An exact transcription of the lines from the one holding "You are a GUI" to the end of the entries below, and nothing more, is the required answer. Please omit the pictures.

(Pixel coordinate grounding data)

■ ■ ■ ■

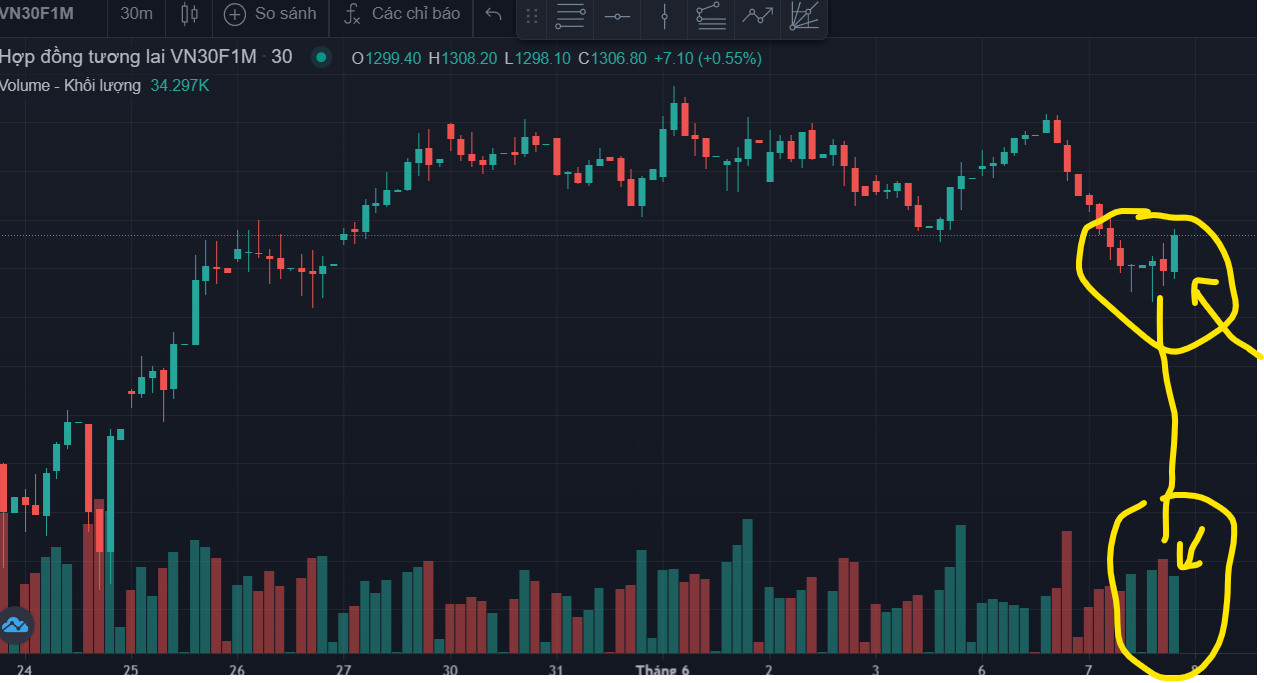
Task: Select the regression channel drawing tool
Action: pyautogui.click(x=710, y=16)
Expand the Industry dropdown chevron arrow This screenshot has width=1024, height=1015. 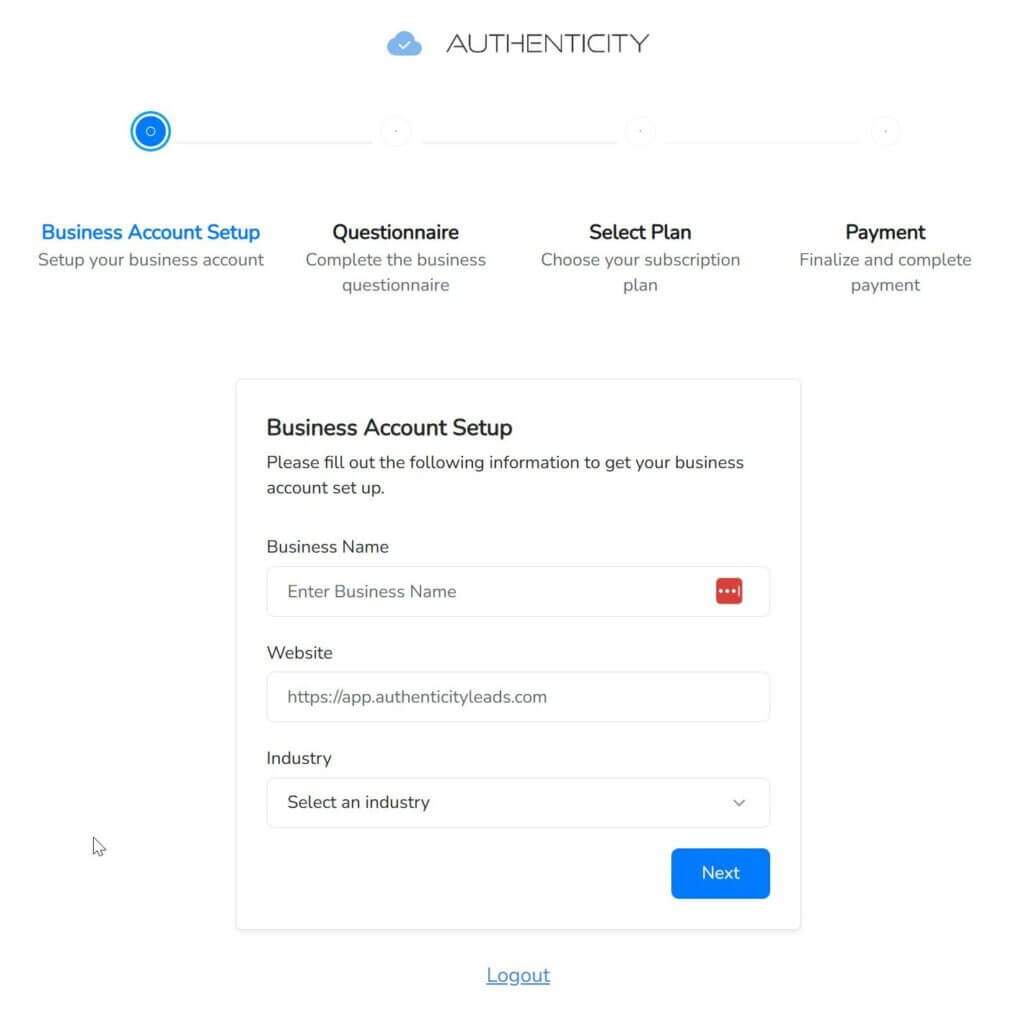coord(739,802)
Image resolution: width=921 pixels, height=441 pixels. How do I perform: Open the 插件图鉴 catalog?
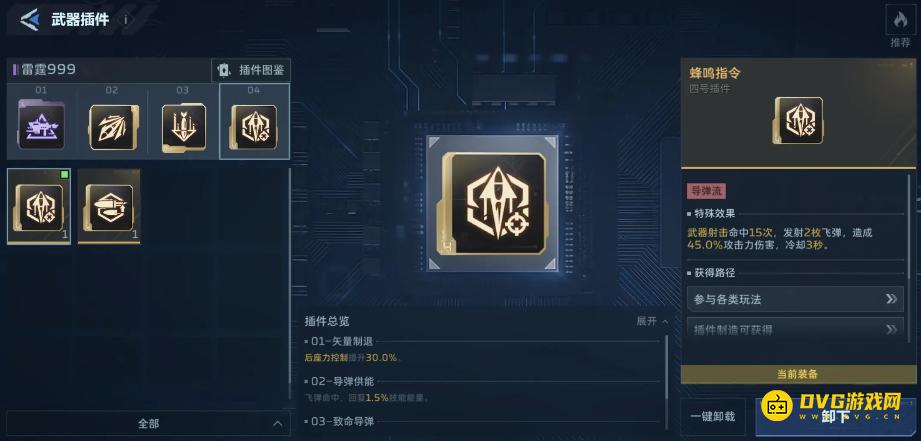pyautogui.click(x=251, y=70)
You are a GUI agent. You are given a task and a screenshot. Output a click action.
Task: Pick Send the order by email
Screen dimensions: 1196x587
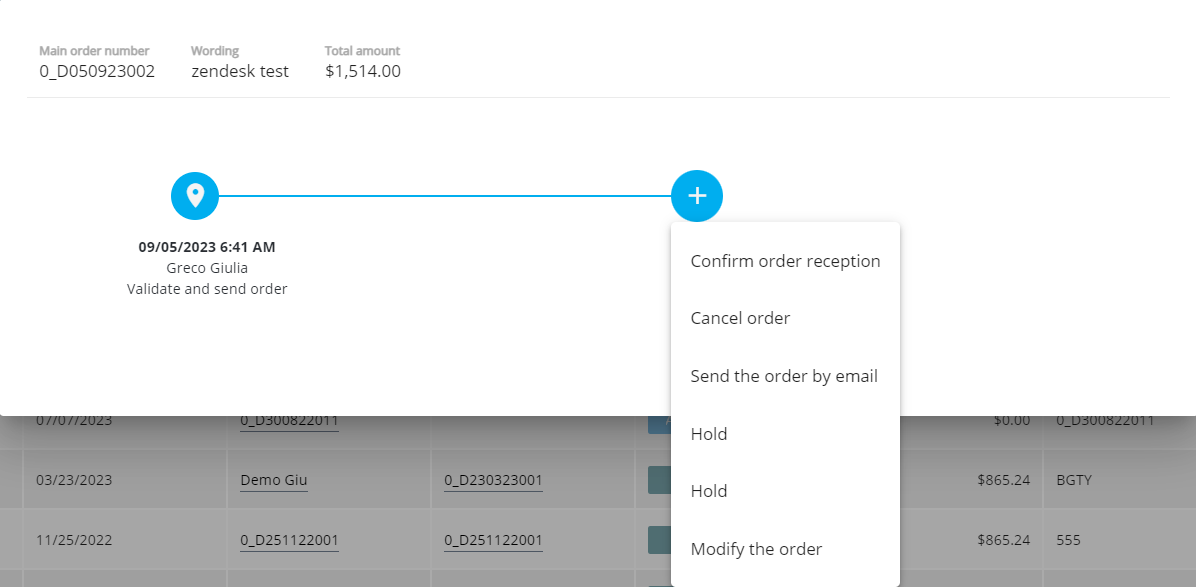coord(784,376)
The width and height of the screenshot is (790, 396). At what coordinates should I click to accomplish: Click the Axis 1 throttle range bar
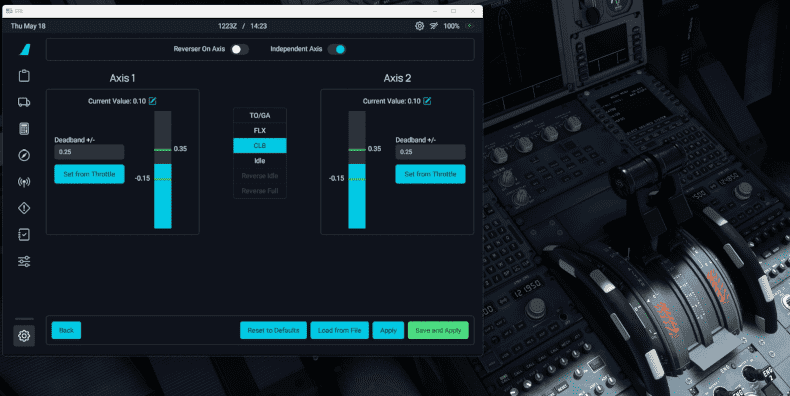click(x=163, y=170)

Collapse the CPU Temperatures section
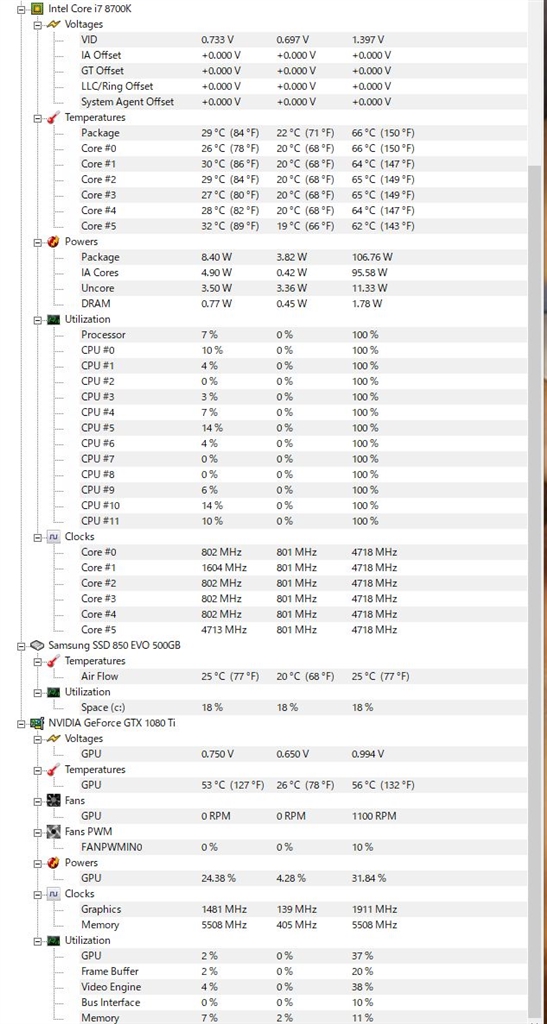(x=37, y=118)
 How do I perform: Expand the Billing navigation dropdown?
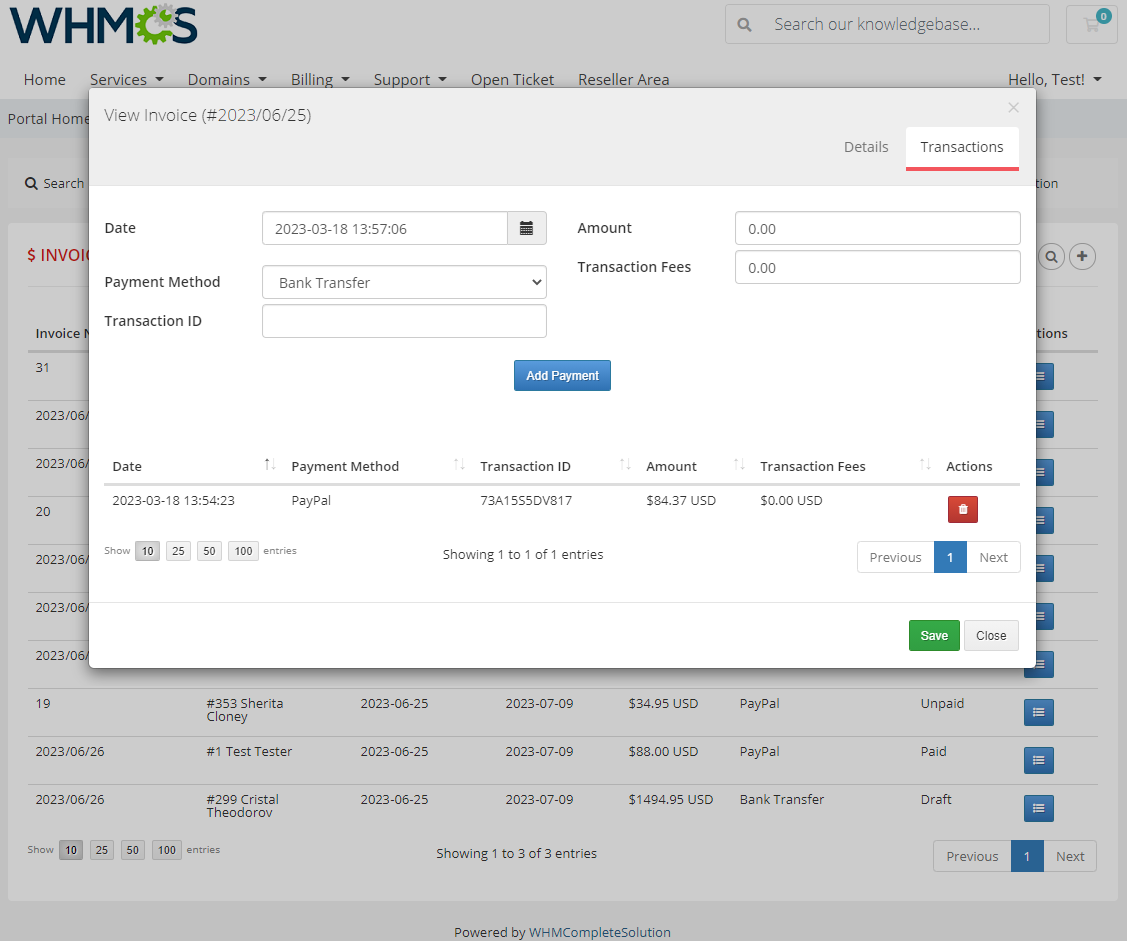pos(320,79)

■ ■ ■ ■

Answer section →
You are a GUI agent. You are given a task and a screenshot. Output a click action.
Task: Pick Send the order by email
Screen dimensions: 1196x587
coord(784,376)
The width and height of the screenshot is (790, 396). At what coordinates should I click to accomplish: Click the Axis 1 throttle range bar
click(x=163, y=170)

Collapse the CPU Temperatures section
(x=37, y=118)
 How do I perform: Expand the Billing navigation dropdown?
pos(320,79)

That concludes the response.